В общем, отселить Марину Куропаткину в мир иной могли желать самые разные люди и даже звери – вспомним хотя бы нашего дворового кота Тимоню, которого злобная тетка давеча загнала на люстру.
– М-да, веселенькая картинка вырисовывается, – Лазарчук со вздохом поднялся с табуретки.
По его тону было понятно, что картинка совсем не веселая и вовсе она не вырисовывается. Надо полагать, огорчение капитана было вызвано довольно туманной перспективой поиска убийцы гражданки Куропаткиной. Грустный вздох Лазарчука не вызвал у меня жалости к суровой милицейской доле: ловить преступников – это Серегина работа.

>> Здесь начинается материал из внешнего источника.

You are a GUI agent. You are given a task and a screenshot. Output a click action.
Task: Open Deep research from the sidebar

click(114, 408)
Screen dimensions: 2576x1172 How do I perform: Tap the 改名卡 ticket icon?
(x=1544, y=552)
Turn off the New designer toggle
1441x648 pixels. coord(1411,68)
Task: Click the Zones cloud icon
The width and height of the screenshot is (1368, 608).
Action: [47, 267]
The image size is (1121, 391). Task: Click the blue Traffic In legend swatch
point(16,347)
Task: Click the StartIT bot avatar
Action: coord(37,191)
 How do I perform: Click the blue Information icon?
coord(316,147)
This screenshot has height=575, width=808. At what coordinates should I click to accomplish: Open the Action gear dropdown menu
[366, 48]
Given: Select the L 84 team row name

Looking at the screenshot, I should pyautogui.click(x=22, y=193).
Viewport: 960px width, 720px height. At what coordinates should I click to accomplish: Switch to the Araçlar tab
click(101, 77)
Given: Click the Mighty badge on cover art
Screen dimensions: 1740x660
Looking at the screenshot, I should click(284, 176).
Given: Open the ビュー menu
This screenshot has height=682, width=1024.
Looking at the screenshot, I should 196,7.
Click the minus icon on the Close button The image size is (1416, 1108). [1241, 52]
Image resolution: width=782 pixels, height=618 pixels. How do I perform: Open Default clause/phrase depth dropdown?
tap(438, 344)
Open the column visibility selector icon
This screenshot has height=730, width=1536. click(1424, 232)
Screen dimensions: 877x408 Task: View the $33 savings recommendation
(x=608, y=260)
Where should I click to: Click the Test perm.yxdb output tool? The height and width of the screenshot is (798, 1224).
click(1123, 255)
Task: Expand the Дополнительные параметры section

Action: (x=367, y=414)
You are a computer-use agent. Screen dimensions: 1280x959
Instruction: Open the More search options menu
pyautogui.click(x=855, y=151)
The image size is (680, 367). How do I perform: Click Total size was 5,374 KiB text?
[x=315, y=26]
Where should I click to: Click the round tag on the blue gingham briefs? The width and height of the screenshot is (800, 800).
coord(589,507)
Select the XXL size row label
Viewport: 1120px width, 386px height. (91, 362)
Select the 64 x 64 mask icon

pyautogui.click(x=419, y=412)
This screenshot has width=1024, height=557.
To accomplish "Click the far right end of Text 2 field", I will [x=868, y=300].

Я, например, занимаюсь поисками какого-то преступного добра вообще на общественных началах!
– Кстати, что там с Максимовыми? – словно подслушав мои мысли, спросил Лазарчук. – Они нашлись или нет?
– Нашлись, нашлись, – поспешила заверить его я. – Уехали вдвоем на курорт, сейчас отдыхают.
Мое беспардонное вранье преследовало благородную цель: не допустить вмешательства приятеля-мента в историю с исчезновением подруги Ирки и Моржика. Раз Серега вышел с больничного, значит, он теперь снова полноправный мент, а Писклявый мне строго-настрого наказал к ментам за помощью не обращаться. Не буду я ничего рассказывать Лазарчуку, попытаюсь разобраться сама.
Поэтому я ни словом не обмолвилась и о своем намерении мчаться в Пионерский сразу, как только озабоченный Серега и добродушный Семен Иванович отойдут от моего ложа.
– Ну, мы пойдем, а ты лежи, – наказал мне Лазарчук. – Если почувствуешь себя хуже, немедленно вызывай «Скорую». Я тебе попозже позвоню, чтобы узнать, как ты себя чувствуешь.
– Ладно, только звони на мобильный, – слабым голосом умирающего от недоедания попросила я.
– Ты куда-то собираешься? – моментально насторожился Лазарчук.
– Нет, что ты! – я вяло махнула рукой, на которой пугающе темнели пятна засохшего кетчупа. – Куда мне сейчас идти! Я буду безвылазно лежать в постели, поэтому не хочу вставать к телефону. Я его выключу, а мобильник поставлю в режим вибрации и положу под подушку.
– Лучше на тумбочку в изголовье, – посоветовал Семен Иванович.
Я была согласна и на такой вариант, спорить с ментами мне было не с руки: очень хотелось поскорее остаться одной. Наконец заботливые сотрудники органов внутренних дел, в последний раз сочувственно ощупав шишку на моем наружном органе – голове, удалились. Я немного еще полежала, а потом стала снова собираться к выходу.
– Предлагаю ее отпустить, – хмуро сказал Леонид, отводя взгляд от насупленной физиономии Серени.
Сереня несогласно шмыгнул носом и открыл рот, собираясь протестовать.
– Точно, надо отпустить, – опередив Сереню с ответом, кивнул Гриня. – Я домой хочу, кушать!
– Желудок! – желчно прошипел Сереня, оставшийся в одиночестве.
Ему не хотелось прерывать игру в бандитов. Сереня был в восторге от своей роли главаря.
Братья Пушкины, вынужденно выступающие единым фронтом, на самом деле не были крепким семейным кланом. До знаменитой коза ностры им было далеко. Во-первых, у Пушкиных не было ни крестного, ни какого-либо другого отца. Была только нежно любимая мама, ветеран крестьянского труда, за давностью лет и по причине возрастного склероза позабывшая черты рано усопшего мужа. Дряхлая голубка и подруга суровых дней Пушкина-отца мирно коротала дни в маленьком домике в пригороде Екатеринодара, штопая носки взрослым сыновьям и запасая на зиму соленья. Саня, Леня, Гриня, Сереня высоко ценили матушкину кухню, разительно отличающуюся от кормежки в столовке того ПТУ, которое имело счастье дать рабочую специальность токаря-станочника всем четырем братьям. Впрочем, по специальности никто из них не работал. Леня без особого успеха подвизался в сетевом маркетинге, Гриня в режиме «сутки через трое» охранял автостоянку, а Сереня вообще ничего не делал, так как считал ниже своего достоинства быть у кого-то в подчинении. Он бы пошел сразу в начальники, да туда его не брали.